▶ [INSTRUCTIONS FOR THE TASK]: Identify each line in the records below that contains the word "selector", and copy it.
□ □ □ □
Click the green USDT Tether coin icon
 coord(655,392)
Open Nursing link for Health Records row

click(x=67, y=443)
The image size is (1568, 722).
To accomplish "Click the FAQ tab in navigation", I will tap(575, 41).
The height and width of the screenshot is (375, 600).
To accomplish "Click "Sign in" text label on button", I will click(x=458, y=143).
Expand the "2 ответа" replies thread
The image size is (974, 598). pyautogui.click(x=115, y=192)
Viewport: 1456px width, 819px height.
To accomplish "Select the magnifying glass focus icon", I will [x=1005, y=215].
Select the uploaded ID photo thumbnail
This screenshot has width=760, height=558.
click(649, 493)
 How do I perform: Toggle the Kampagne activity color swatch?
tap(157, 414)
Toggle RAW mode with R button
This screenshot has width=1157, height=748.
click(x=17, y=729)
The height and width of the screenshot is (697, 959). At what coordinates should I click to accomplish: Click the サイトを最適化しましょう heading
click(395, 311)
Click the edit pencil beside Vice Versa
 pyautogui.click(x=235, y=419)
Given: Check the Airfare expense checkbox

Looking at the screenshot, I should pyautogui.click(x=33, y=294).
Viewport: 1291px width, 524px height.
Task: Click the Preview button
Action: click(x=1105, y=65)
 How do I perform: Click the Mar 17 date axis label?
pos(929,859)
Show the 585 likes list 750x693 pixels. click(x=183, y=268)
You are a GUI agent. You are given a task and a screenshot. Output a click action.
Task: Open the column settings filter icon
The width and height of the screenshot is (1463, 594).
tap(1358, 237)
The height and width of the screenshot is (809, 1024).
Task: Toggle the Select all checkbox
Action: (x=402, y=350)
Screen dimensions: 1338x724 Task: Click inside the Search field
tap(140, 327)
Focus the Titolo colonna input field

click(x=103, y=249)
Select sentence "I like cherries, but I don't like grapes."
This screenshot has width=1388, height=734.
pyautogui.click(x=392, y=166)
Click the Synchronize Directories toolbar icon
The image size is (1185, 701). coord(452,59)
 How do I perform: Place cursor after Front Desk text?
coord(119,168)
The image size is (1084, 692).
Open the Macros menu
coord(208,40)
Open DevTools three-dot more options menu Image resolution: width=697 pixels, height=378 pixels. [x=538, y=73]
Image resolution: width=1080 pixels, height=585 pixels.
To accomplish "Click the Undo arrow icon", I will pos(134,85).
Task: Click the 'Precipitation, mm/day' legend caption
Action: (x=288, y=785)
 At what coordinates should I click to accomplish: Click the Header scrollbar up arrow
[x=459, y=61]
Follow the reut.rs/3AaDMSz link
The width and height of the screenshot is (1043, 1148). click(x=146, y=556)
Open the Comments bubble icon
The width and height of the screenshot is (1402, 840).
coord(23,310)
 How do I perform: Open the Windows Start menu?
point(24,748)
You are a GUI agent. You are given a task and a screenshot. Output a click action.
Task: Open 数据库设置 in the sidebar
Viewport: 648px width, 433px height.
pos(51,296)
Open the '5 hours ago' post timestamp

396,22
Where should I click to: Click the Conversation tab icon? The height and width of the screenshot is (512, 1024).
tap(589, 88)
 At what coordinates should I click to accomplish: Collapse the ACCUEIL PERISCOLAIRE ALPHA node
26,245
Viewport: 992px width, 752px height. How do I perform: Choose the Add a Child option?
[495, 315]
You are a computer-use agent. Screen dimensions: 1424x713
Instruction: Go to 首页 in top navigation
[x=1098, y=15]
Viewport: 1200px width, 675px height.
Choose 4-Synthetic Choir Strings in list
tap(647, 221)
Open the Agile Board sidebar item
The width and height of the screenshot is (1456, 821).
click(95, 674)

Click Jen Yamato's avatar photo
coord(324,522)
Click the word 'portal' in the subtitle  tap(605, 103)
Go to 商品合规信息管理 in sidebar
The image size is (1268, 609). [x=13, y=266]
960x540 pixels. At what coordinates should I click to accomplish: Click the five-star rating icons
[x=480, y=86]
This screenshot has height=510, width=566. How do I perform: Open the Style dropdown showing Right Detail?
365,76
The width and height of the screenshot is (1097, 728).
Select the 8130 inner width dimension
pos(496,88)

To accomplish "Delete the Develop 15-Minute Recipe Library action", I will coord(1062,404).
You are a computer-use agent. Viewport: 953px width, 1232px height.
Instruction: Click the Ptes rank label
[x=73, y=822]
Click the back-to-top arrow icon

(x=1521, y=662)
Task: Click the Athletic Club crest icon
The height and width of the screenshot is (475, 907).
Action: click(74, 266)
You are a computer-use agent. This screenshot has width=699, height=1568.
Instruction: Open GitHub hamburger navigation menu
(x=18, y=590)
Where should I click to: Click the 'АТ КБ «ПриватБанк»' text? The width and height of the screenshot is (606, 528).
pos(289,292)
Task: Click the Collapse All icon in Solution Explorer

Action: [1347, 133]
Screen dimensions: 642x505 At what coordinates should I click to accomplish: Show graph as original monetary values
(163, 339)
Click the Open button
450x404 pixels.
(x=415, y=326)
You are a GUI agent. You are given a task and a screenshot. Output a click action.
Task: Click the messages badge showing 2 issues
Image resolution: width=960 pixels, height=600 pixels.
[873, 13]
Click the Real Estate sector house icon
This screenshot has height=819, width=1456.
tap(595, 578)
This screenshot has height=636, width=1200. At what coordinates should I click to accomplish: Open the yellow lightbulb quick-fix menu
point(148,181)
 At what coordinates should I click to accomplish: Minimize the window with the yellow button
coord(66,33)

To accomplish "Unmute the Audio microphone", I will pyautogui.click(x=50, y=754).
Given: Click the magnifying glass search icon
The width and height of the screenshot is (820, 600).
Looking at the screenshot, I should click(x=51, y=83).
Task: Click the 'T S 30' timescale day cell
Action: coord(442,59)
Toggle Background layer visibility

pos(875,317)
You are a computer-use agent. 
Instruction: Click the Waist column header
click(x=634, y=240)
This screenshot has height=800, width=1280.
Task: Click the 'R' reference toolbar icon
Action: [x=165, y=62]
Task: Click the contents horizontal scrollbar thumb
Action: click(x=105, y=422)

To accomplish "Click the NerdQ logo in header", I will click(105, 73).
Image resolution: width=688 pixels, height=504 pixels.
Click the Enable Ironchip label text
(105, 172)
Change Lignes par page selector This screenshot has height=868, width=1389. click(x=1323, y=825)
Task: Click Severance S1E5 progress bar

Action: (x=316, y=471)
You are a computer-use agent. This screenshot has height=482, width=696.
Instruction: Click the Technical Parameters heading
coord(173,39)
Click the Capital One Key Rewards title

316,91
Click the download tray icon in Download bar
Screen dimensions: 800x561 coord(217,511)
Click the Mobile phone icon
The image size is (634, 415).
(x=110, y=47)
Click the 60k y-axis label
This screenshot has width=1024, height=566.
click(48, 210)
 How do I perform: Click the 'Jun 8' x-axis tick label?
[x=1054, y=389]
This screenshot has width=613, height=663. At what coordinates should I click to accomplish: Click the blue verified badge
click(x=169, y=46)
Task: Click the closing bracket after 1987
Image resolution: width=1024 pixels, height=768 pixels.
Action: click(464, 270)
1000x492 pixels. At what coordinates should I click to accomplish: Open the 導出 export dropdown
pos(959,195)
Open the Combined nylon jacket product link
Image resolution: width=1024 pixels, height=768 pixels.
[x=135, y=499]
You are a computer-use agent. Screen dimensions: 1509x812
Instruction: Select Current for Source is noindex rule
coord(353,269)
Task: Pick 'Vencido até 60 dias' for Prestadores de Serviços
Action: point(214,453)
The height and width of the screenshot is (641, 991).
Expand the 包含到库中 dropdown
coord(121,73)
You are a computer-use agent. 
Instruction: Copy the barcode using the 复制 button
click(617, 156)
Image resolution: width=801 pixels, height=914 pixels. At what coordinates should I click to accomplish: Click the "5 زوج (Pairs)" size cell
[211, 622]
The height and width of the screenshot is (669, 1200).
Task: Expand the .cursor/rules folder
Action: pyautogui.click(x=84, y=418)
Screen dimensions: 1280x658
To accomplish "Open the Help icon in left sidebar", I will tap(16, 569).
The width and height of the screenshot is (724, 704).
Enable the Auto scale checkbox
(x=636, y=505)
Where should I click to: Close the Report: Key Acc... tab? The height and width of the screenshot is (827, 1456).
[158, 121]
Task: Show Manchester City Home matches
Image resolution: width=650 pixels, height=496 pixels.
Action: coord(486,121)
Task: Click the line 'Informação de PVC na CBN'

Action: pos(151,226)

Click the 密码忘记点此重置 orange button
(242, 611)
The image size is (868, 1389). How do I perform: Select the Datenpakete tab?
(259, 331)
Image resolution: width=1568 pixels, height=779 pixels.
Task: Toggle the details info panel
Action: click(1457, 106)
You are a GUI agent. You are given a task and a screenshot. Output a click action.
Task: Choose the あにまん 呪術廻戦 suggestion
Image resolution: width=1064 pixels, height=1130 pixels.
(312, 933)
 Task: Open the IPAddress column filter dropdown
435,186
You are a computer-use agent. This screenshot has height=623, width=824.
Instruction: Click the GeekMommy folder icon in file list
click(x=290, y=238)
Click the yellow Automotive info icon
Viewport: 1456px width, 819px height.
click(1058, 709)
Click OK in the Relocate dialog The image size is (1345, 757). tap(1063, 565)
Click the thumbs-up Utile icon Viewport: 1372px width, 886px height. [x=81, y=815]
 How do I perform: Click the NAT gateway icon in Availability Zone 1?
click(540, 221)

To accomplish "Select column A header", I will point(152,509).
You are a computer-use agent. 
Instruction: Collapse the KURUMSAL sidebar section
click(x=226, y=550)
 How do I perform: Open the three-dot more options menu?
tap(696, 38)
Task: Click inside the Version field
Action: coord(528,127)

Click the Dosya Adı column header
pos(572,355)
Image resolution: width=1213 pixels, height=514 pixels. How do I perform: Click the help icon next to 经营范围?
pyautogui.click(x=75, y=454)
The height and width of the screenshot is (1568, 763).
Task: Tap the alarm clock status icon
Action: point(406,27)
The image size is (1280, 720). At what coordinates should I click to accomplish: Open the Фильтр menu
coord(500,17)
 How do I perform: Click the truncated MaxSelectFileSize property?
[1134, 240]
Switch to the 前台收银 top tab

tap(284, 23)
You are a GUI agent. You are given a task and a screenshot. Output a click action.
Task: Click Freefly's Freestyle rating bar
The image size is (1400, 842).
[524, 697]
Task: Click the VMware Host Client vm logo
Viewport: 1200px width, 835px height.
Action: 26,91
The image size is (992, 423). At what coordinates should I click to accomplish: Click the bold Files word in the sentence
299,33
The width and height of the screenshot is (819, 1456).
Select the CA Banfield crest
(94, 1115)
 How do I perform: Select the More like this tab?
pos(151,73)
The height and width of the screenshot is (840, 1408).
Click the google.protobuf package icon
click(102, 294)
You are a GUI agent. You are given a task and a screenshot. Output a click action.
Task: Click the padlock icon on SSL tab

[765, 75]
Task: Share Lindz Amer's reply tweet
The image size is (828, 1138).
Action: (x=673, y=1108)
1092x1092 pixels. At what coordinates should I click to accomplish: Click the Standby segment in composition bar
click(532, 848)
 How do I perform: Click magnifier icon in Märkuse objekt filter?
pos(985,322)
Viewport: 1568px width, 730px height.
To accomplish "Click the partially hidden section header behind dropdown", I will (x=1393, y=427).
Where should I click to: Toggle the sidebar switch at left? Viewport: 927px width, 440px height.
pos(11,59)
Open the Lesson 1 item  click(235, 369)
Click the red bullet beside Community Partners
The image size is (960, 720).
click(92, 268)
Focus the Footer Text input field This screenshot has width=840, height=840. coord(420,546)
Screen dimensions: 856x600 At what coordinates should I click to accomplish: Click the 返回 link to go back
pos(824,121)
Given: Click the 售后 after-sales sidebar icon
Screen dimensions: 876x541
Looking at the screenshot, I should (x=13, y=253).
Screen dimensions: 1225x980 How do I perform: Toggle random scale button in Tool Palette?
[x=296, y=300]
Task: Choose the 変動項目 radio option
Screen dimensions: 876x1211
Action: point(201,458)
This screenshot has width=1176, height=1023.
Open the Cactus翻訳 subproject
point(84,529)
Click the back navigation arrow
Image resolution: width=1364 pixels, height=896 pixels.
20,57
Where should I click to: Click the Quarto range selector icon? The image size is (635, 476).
□ □ □ □
▶ [RESULT OF THIS EXERCISE]:
Change Lignes par page selector This screenshot has height=868, width=1389. click(x=1323, y=825)
Where should I click to: Click the Quarto range selector icon? The image size is (635, 476).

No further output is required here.